The CMA has also identified scope to give users more choice about how they pay in-app for things like game credits or subscriptions, rather than being tied to Apple’s and Google’s own payment systems, and further measures to promote user choice around and alternatives to Apple and Google services, like browsers, are also floated in the report.
The CMA is expected to publish its final report by 14 June 2022. However, it has already decided not to refer the issues it has identified for deeper scrutiny in a market investigation (2-page / 113KB PDF). Instead, it indicated that it believes the new Digital Markets Unit (DMU), established in April 2021, is best placed to implement any necessary interventions once it obtains its statutory powers.
The DMU’s main task will be to regulate businesses that it deems to have ‘strategic market status’ (SMS). Businesses designated as having SMS will need to comply with bespoke codes of conduct and their planned corporate transactions will be subject to the DMU’s oversight under a special merger control regime. The DMU will also have powers to open markets to greater competition and to address the root causes of a firm’s substantial and entrenched market power through pro-competitive interventions.
The CMA said that it believes a mix of codes of conduct and pro-competitive interventions could address the initial concerns it has raised about competition in some UK mobile markets.
The regulator’s report, however, also provided details of policy making and regulatory action elsewhere in the world that could have an impact on the way mobile markets operate, from the EU’s plans for a new Digital Markets Act to other legislative proposals in the US and South Korea as well as “private enforcement cases”. It said a coordinated approach to regulation of mobile ecosystems globally would be better than individual countries and regulators taking unilateral action.

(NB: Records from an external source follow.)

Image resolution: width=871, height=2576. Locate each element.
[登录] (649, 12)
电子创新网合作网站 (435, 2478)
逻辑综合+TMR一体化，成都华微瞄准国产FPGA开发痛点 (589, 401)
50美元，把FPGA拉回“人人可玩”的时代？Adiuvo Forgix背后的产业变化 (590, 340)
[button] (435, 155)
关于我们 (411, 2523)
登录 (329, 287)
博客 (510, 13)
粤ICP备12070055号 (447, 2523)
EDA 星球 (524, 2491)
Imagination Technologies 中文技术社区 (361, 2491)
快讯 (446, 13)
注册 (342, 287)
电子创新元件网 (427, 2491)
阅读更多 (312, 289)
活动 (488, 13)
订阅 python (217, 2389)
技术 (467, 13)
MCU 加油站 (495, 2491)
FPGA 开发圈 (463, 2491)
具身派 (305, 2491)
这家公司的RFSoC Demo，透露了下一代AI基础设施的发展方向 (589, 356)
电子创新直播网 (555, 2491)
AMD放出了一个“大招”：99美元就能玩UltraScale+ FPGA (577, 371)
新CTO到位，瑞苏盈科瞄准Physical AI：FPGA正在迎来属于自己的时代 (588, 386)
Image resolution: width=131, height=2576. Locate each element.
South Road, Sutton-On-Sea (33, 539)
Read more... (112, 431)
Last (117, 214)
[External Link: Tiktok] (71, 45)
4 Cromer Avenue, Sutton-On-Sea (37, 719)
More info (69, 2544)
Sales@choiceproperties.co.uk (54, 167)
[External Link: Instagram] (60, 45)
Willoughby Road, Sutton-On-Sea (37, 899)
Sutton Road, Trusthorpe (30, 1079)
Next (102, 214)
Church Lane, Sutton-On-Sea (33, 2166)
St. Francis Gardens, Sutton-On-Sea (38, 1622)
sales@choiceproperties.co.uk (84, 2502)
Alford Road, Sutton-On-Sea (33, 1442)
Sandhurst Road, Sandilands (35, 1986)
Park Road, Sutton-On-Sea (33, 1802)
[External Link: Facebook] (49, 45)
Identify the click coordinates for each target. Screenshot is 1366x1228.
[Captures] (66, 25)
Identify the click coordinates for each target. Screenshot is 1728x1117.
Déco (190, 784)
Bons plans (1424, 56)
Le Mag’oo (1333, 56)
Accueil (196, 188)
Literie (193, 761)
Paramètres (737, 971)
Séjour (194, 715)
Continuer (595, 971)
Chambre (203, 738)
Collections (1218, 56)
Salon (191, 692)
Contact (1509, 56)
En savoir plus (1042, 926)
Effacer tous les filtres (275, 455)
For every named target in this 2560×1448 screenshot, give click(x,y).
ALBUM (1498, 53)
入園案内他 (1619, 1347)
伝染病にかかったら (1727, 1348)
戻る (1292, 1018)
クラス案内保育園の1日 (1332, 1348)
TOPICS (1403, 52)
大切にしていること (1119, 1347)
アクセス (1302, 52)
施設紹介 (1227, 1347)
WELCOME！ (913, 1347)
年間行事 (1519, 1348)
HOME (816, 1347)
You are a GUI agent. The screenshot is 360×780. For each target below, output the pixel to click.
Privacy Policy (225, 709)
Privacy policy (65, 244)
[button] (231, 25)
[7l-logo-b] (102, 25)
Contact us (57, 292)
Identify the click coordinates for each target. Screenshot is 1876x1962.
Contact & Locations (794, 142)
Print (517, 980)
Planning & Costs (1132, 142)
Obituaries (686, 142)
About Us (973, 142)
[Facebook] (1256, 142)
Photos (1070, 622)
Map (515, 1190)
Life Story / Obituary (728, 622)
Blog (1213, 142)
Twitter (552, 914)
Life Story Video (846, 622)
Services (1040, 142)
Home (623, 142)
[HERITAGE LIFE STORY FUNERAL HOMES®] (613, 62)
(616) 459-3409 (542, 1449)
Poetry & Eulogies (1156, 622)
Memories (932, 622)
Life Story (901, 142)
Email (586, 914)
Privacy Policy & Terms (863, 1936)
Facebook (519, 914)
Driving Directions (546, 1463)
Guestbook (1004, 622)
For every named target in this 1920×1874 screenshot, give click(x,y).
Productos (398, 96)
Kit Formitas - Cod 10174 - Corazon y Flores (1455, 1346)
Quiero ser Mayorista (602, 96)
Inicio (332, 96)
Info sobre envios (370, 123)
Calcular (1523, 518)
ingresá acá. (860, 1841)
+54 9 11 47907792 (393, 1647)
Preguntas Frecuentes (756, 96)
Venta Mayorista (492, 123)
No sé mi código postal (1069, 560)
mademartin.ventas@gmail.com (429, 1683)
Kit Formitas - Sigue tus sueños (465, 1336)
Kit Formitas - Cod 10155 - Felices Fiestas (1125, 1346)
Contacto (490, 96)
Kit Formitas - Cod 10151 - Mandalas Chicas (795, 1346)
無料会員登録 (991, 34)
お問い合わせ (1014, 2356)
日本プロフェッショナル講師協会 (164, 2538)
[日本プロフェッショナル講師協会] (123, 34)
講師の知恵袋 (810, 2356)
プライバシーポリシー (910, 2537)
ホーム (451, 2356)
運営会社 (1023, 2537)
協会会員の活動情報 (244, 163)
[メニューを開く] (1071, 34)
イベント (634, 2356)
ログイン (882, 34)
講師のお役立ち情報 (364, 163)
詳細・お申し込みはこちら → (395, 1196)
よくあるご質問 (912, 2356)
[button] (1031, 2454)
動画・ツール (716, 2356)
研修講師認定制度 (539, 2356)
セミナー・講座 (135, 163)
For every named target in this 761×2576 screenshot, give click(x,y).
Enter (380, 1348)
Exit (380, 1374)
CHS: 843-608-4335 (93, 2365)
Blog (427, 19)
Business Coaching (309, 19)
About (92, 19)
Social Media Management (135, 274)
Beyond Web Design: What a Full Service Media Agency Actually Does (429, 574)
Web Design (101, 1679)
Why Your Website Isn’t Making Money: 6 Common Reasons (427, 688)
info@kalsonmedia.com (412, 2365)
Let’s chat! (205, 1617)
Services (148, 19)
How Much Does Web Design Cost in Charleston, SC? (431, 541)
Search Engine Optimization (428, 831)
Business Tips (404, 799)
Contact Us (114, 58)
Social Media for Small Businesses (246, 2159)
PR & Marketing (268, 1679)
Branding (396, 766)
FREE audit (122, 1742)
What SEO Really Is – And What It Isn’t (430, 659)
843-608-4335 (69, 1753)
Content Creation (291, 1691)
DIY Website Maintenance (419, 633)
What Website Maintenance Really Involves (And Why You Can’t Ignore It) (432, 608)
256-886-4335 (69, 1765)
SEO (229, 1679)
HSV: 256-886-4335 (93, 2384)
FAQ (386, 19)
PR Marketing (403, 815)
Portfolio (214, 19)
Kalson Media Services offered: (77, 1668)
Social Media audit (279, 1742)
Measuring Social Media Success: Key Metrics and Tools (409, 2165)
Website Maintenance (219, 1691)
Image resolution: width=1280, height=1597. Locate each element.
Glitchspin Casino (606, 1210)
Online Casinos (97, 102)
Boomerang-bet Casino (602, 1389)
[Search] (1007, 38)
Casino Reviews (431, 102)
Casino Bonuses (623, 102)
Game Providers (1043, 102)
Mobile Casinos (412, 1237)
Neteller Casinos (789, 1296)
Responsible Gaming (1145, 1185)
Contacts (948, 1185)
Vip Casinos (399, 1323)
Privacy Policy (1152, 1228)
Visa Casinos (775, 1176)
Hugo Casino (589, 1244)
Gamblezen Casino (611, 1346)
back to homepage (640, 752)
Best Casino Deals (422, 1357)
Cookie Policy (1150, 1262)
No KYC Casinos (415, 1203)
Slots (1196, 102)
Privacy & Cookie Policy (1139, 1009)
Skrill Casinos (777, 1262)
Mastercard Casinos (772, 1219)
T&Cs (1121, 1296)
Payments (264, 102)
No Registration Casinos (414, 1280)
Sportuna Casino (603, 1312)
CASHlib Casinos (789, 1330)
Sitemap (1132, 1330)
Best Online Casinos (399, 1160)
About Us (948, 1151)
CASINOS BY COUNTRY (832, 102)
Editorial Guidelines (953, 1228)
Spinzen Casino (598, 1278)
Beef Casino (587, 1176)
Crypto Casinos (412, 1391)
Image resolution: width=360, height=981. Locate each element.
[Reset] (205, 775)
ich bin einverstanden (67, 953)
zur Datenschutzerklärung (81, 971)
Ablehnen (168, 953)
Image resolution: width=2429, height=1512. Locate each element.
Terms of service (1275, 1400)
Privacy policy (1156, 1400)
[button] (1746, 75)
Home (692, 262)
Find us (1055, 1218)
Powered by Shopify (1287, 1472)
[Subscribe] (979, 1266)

“Further action by other authorities could potentially result in changes that would affect market conditions in the UK,” the CMA said. “We continue to monitor the work carried out in other jurisdictions and, in turn, aim to contribute to the global debate on how to tackle the problems associated with digital platforms with substantial market power. This reflects our belief that the most effective way to promote competition in these markets will be through action that is internationally coherent, by achieving a common understanding of the problems and broad agreement over the way to tackle them.”